The fundamental components: Datasets, Algorithms, and Pipelines#

For a typical data analysis we want to apply an algorithm to a dataset. This usually requires you to write: (a) some code to load and format your data, (b) your actual algorithm, and (c) some sort of “gluing code” that brings both sides together. To ensure reusability, it is a good idea to keep (c) explicitly separate from (a) and (b), aka, you don’t want your data loading to be specific for your algorithm or your algorithm interface specific to your dataset.

Algorithms#

To ensure that, the interface of an algorithm should only require the input data it really needs, and all inputs should use as simple data structures as possible. For example, this means that an algorithm should only get the data of a single recording as input and not a data structure containing multiple recordings. Looping over multiple recordings and/or participants should be something handled by the “gluing code”.

# Bad idea:
def run_algorithm(dataset: CustomDatasetObject):
    ...

# Better:
def run_algorithm(imu_data: np.ndarray, sampling_rate_hz: float):
    ...

If multiple algorithms can be used equivalently (e.g., two algorithms to detect R-peaks in an ECG signal), you should ensure that the interfaces of the algorithms are identical, or at least as similar as possible, so that your gluing code requires minimal modification when changing algorithms. To make this idea of a shared interface easier, we represent Algorithms as classes in tpcp that get all their algorithm-specific configuration via the __init__ function.

Note

Algorithms are simple classes that get configuration parameters during initialization and that have an “action” method which can be used to apply the algorithm to some data. All algorithms should be subclasses of Algorithm. If two algorithms can perform the same functionality, their action methods should adhere to the same interface. Some algorithms might further define a self_optimize method that is able to “train” certain input parameters based on provided data.

Datasets#

With your data loading code you usually want to abstract the complexity of data loading and provide a simple-to-use interface to your data for your gluing code independent of the actual format and structure of the data on disc. To make writing gluing code as simple as possible, it is a good idea to follow some form of standards with the loaded data. This could be standards that are designed for yourself, for your work group, or your entire scientific field. The only important thing is that you are consistent whenever you write data loading code. As an example, you should always provide data in the same units after loading and represent it with the same (ideally simple) data structure (e.g. 3-d acceleration is always a numpy array of shape 3 x n with axis order x,y,z and all values in m/s). Using any form of standards means that you can reuse a lot of your gluing code across multiple datasets.

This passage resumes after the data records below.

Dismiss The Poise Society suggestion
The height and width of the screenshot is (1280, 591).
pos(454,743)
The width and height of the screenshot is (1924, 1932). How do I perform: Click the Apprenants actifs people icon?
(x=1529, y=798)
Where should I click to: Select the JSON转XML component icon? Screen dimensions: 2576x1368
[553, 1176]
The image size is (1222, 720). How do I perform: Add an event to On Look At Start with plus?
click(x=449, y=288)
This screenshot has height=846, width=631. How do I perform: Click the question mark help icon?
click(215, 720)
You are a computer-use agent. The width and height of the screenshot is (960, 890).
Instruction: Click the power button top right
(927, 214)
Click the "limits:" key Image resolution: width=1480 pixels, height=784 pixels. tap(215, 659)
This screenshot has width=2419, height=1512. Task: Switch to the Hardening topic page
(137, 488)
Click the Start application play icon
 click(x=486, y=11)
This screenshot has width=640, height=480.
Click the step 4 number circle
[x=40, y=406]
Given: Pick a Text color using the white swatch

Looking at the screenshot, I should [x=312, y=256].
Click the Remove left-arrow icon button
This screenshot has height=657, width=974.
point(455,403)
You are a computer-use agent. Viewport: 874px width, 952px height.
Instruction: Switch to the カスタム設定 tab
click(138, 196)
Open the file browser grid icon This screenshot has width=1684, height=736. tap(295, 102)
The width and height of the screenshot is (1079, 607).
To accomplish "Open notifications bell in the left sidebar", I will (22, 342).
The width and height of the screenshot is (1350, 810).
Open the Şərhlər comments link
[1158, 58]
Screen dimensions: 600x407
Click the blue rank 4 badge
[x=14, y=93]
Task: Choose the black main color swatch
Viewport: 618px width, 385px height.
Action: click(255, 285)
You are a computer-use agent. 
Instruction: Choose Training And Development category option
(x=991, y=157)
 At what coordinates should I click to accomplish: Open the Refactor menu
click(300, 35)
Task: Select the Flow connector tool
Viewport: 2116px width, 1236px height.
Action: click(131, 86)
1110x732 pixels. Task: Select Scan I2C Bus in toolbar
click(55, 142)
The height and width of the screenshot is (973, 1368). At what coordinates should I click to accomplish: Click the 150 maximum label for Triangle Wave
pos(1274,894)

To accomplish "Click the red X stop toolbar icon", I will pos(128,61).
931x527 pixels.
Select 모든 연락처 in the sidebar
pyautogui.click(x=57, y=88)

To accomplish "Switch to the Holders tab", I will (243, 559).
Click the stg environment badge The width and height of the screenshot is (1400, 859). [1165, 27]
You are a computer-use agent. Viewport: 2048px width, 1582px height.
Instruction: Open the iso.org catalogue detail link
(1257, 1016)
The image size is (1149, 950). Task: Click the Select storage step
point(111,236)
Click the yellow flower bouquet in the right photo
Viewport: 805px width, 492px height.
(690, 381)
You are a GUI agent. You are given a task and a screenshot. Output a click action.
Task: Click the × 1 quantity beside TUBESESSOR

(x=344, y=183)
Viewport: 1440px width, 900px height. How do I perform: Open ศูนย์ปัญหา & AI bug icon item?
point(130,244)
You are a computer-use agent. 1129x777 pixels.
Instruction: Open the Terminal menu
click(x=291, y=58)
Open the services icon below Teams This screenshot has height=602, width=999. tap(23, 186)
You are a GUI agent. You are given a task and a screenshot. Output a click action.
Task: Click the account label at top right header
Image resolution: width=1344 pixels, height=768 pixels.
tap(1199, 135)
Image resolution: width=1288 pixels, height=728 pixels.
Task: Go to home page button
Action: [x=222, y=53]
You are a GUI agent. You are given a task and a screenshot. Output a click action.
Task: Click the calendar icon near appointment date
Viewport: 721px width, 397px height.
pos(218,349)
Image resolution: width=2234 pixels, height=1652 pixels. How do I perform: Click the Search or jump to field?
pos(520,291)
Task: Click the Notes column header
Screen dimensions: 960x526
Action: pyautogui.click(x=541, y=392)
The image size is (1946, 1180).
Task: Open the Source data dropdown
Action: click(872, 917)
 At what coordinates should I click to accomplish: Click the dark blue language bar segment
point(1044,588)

Going one step further, in tpcp each dataset is a custom class inheriting from Dataset. This ensures that independent of the actual data you are working with (tabular, metadata, timeseries, some crazy combination of everything), a common “standardized” datatype exists that can be used by high level utility functions like cross_validate.

Note

Datasets are custom classes that inherit from Dataset. At their core each Dataset class only provides an index of all the data that are available. This makes it possible for generic utility functions to iterate or split datasets. It is up to the user to add additional methods and properties to a dataset that represent the actual data that can be used by an algorithm.

Pipelines#

In the ideal case this leads to a scenario where you can use the same gluing code to run multiple different algorithms on multiple different datasets, because they all share common interfaces. In tpcp we call this gluing code pipeline.

Note

Pipelines are custom classes with a strictly defined interface that subclass Pipeline. They have a single run method, that takes an instance of a Dataset representing a single data point as input. Within the run method the pipeline is expected to retrieve the required data from the dataset object, pass it to one or multiple algorithms and provide results in a format that make sense for a given application. Some pipelines might additionally define a self_optimize method that is able to “train” certain input parameters based on the provided data.

../_images/algos_simple.svg

In a simple case, a single pipeline can interface between all available Datasets and all Algorithms, because they share a common interface.#

However, it is usually impossible to produce the exact same data interface for multiple different datasets, even within the same domain. Datasets might have different measurement procedures and different measurement modalities. In the same way, you might have different types of analyses you want to perform and, hence, require the use of different algorithms. This means that you will often end up with multiple pipelines (even within a single project) that connect one data interface (that might be shared by multiple datasets) with multiple algorithm interfaces for different types of analysis.

../_images/algos_complicated.svg

Pipelines act as gluing code for one Dataset interface with one or multiple Algorithm interfaces to perform one specific analysis.#

Note that even though we consider these as different pipelines, as they are designed for different analysis, they might still share code (e.g., use the same utility functions, or have a common parent class), so that writing a new Pipeline is often very easy.